**DATA TO EXAMINE:**
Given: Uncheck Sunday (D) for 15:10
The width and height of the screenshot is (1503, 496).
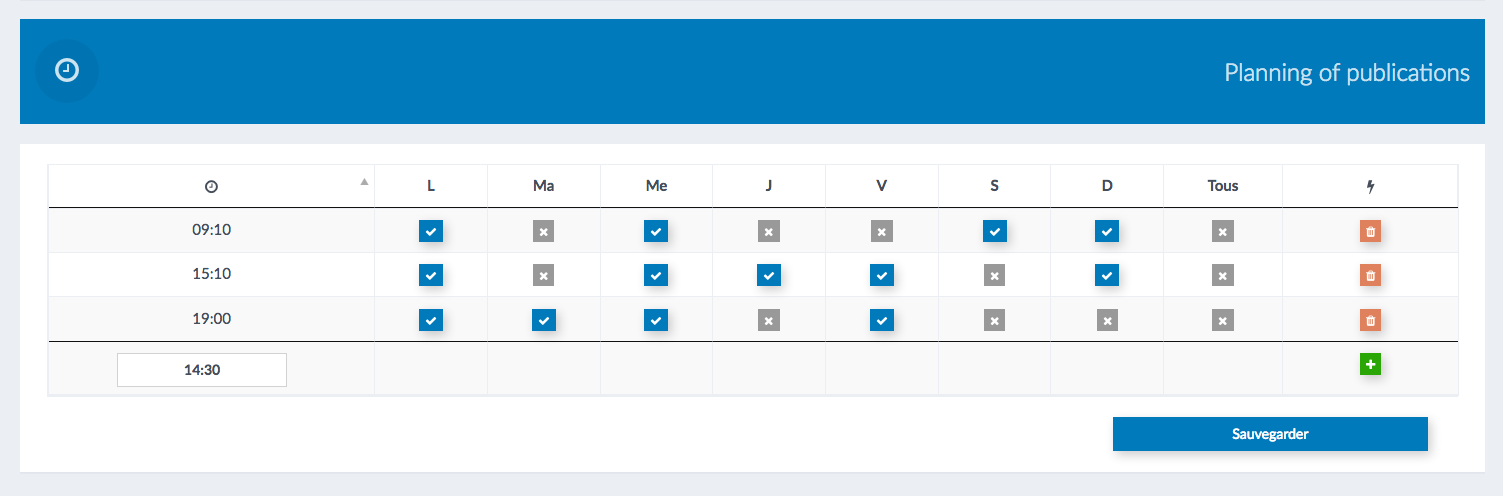Looking at the screenshot, I should (x=1106, y=275).
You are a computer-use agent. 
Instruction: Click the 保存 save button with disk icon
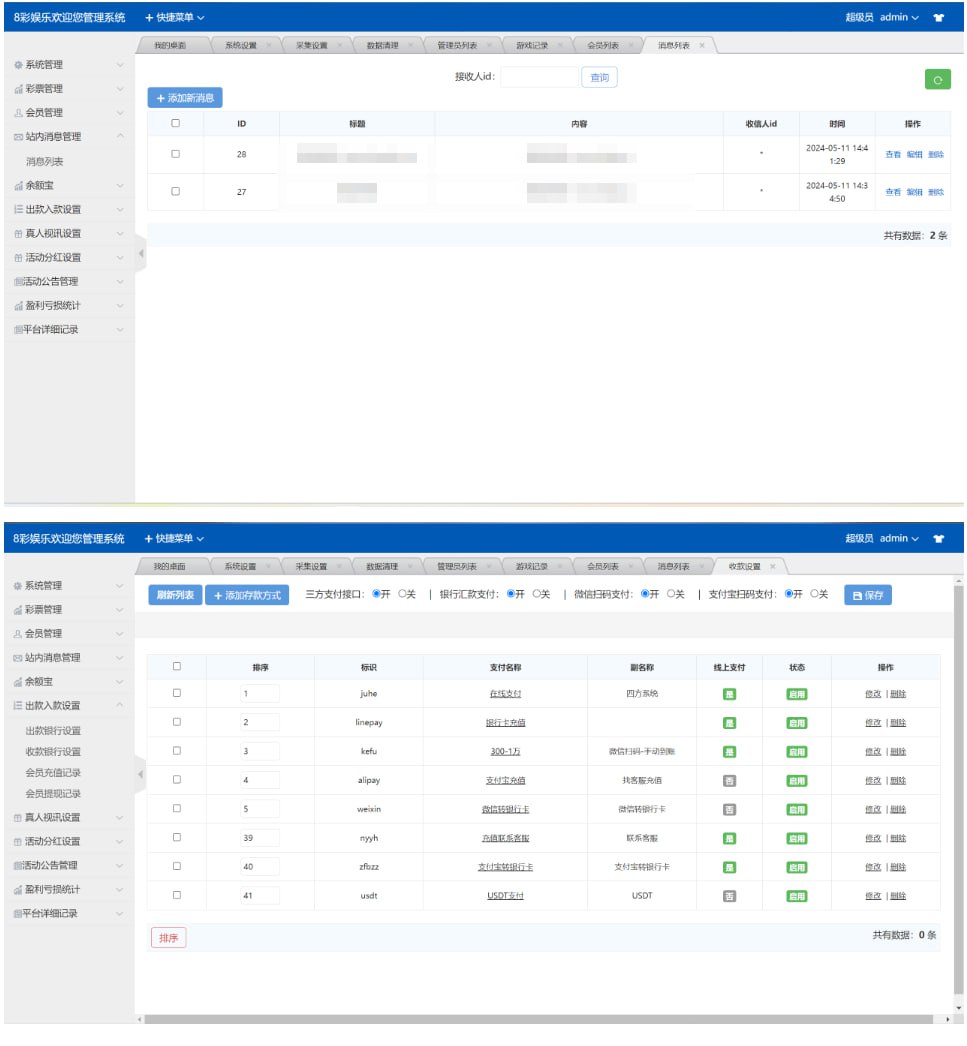click(x=867, y=595)
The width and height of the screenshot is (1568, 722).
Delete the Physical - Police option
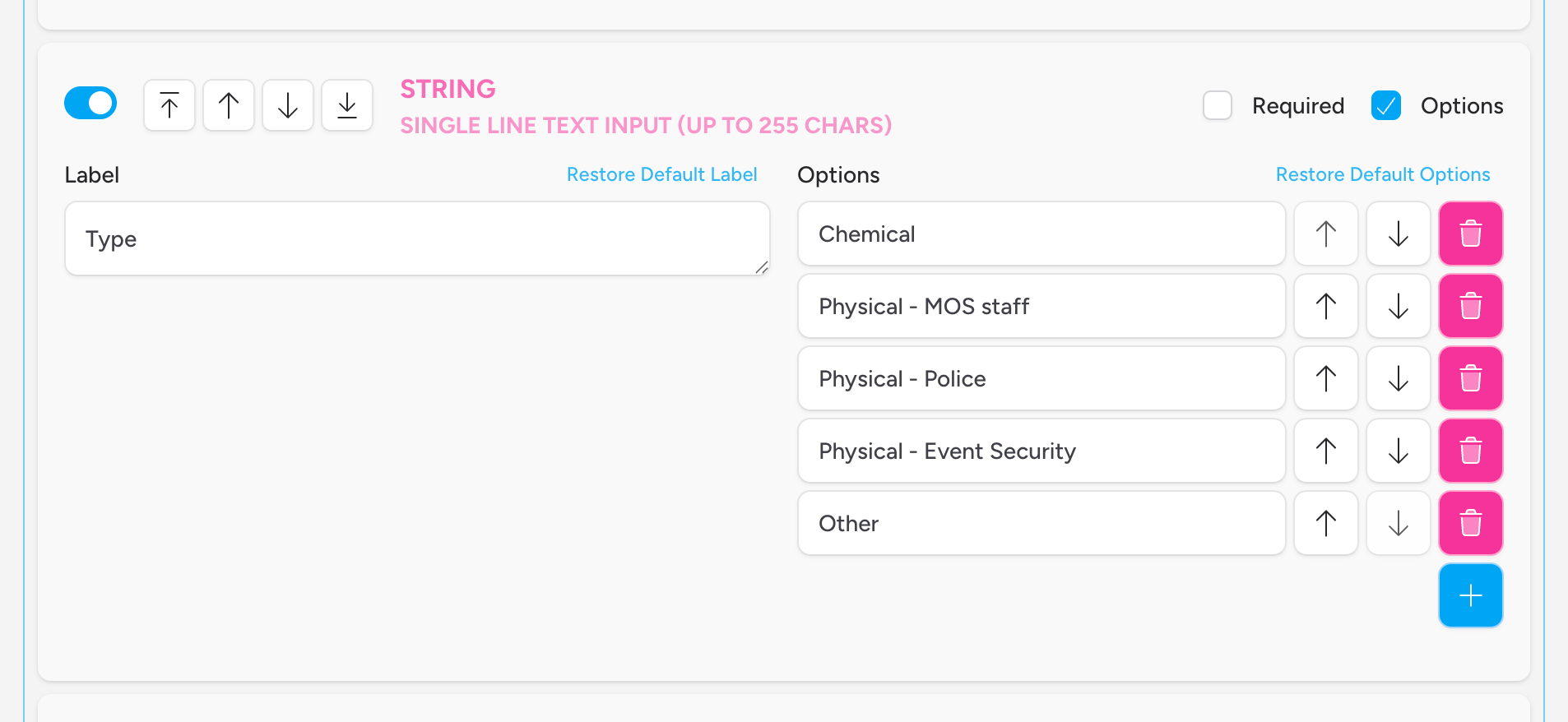(1469, 378)
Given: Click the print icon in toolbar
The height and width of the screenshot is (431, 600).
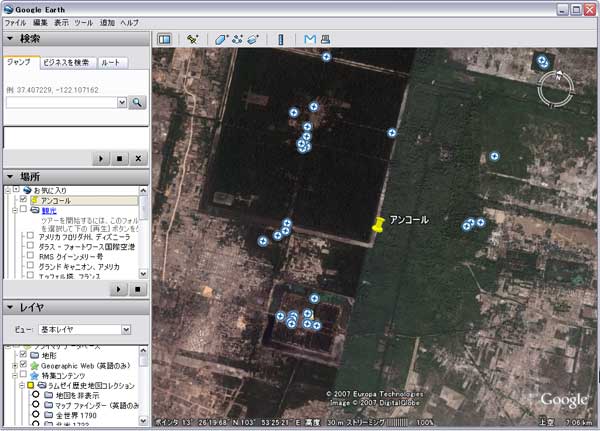Looking at the screenshot, I should (x=325, y=39).
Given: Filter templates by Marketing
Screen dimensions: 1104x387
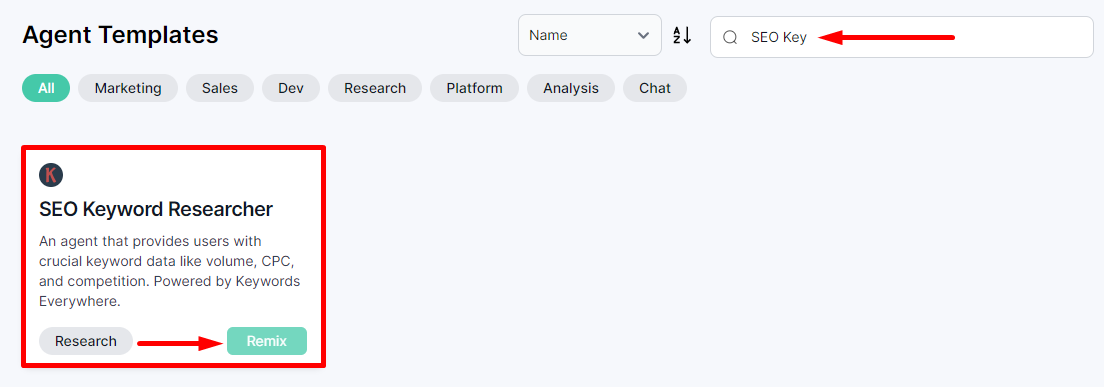Looking at the screenshot, I should 128,88.
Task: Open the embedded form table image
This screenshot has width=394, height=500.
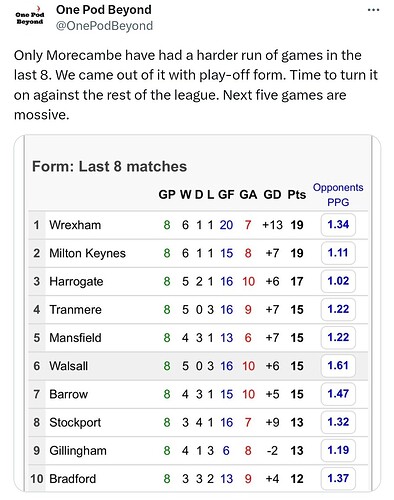Action: [x=197, y=313]

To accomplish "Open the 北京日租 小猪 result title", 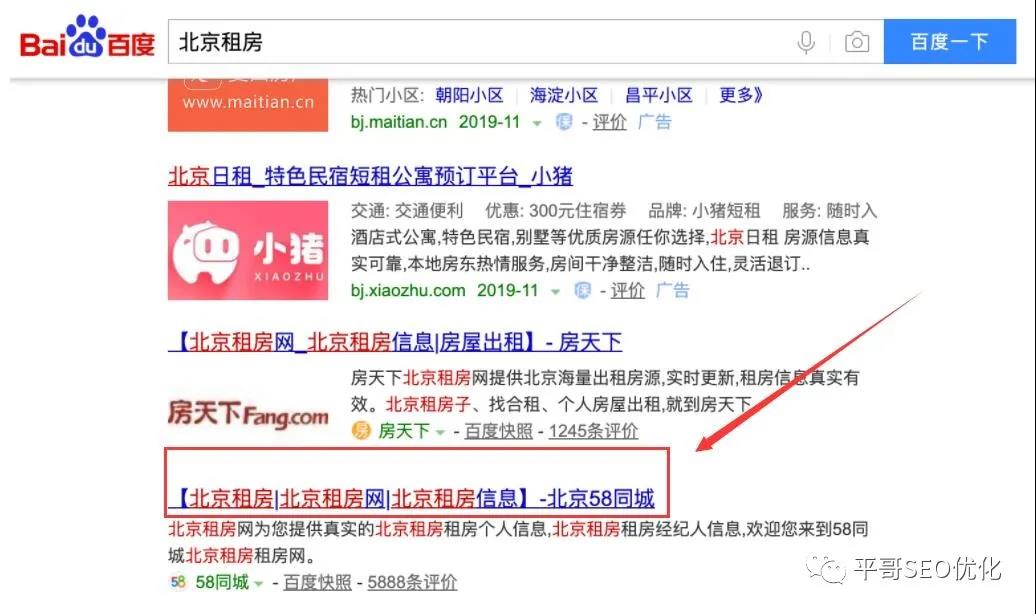I will point(370,176).
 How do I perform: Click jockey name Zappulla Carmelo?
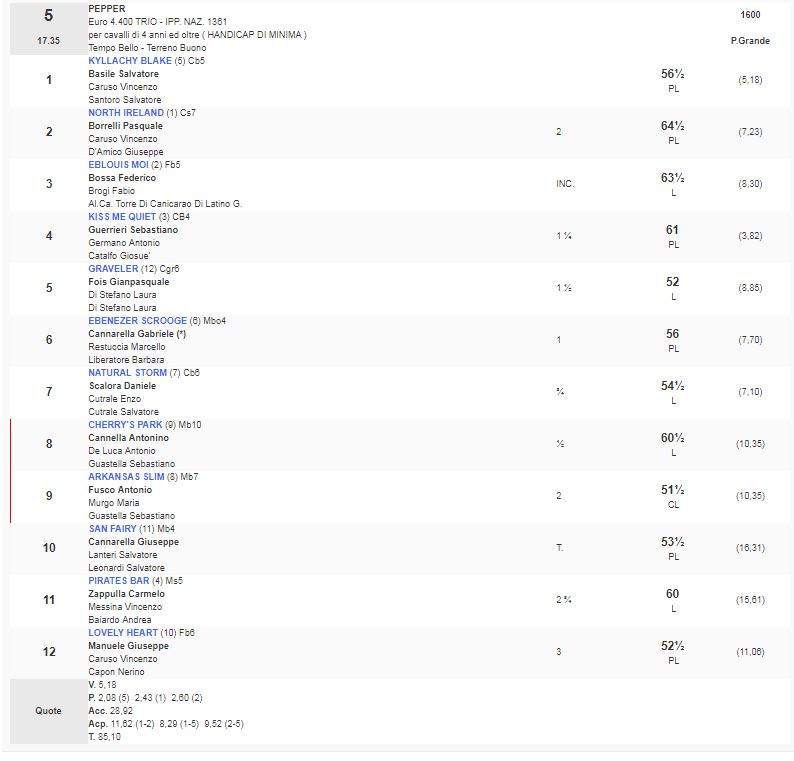(x=126, y=594)
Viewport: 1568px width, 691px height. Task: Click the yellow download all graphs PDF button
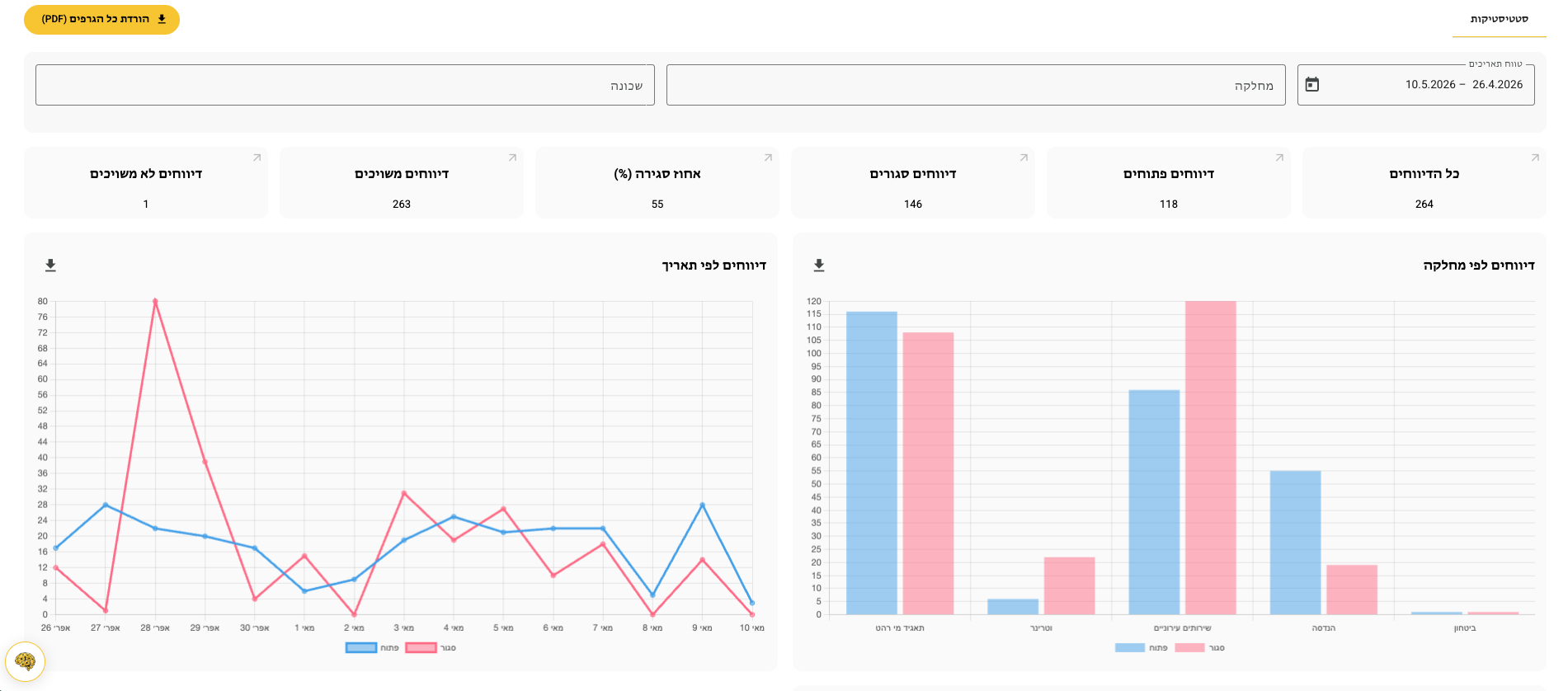pos(101,19)
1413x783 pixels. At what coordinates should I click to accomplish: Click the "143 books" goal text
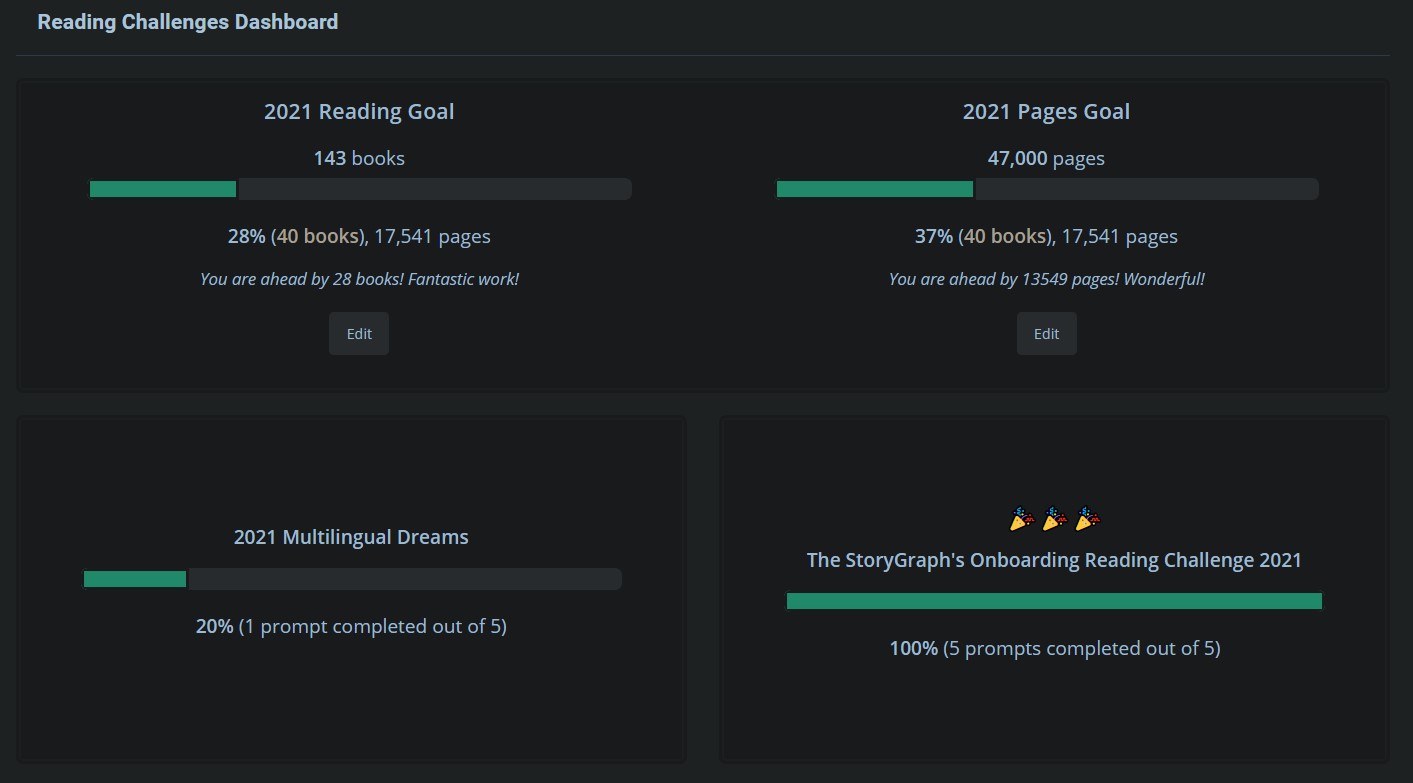(359, 158)
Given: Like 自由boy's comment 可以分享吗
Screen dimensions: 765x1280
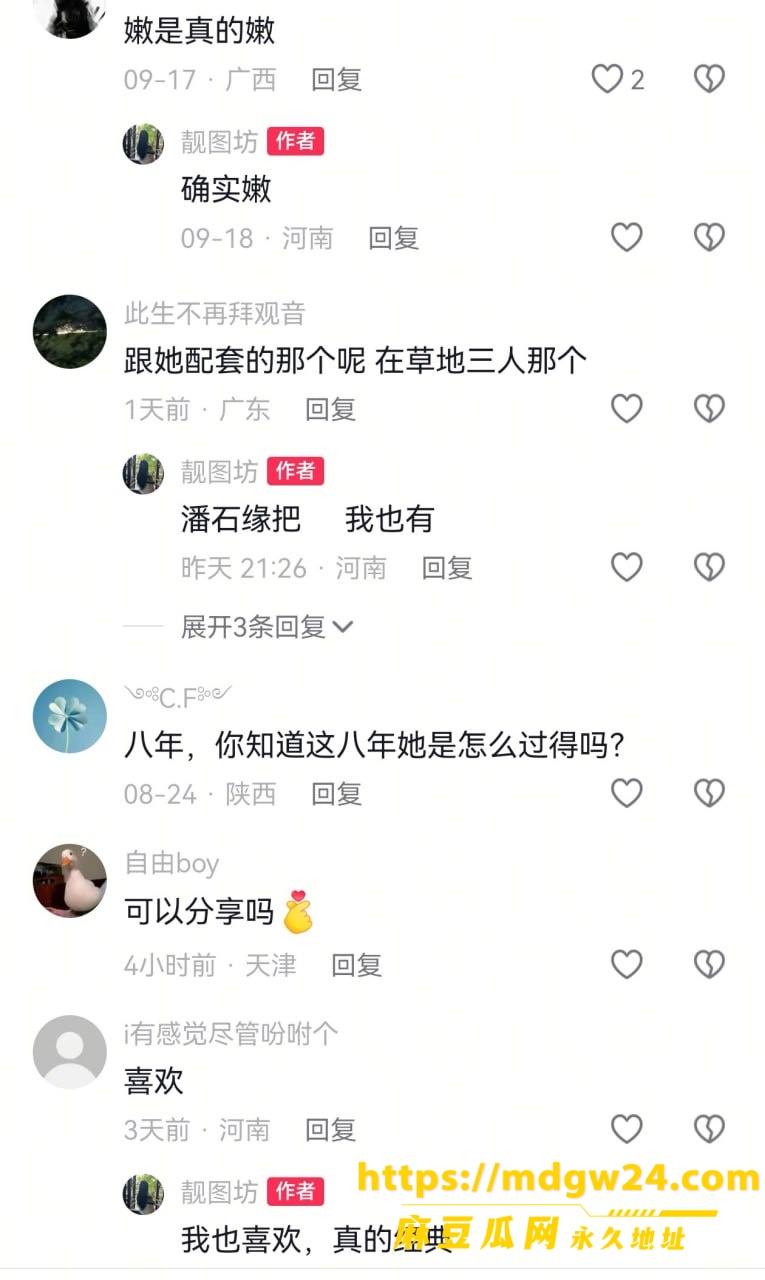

**WHAT THE EXERCISE ASKS:** Copy exactly, and only, the lines from the first line of the material through the line that contains "The width and height of the screenshot is (1568, 722).", both ends kept; no pictures.

**OUTPUT OF THE EXERCISE:**
Given: Uncheck Sunday (D) for 15:10
The width and height of the screenshot is (1503, 496).
Looking at the screenshot, I should (x=1106, y=275).
You are a computer-use agent. 
Instruction: Click the 保存 save button with disk icon
click(x=867, y=595)
The width and height of the screenshot is (1568, 722).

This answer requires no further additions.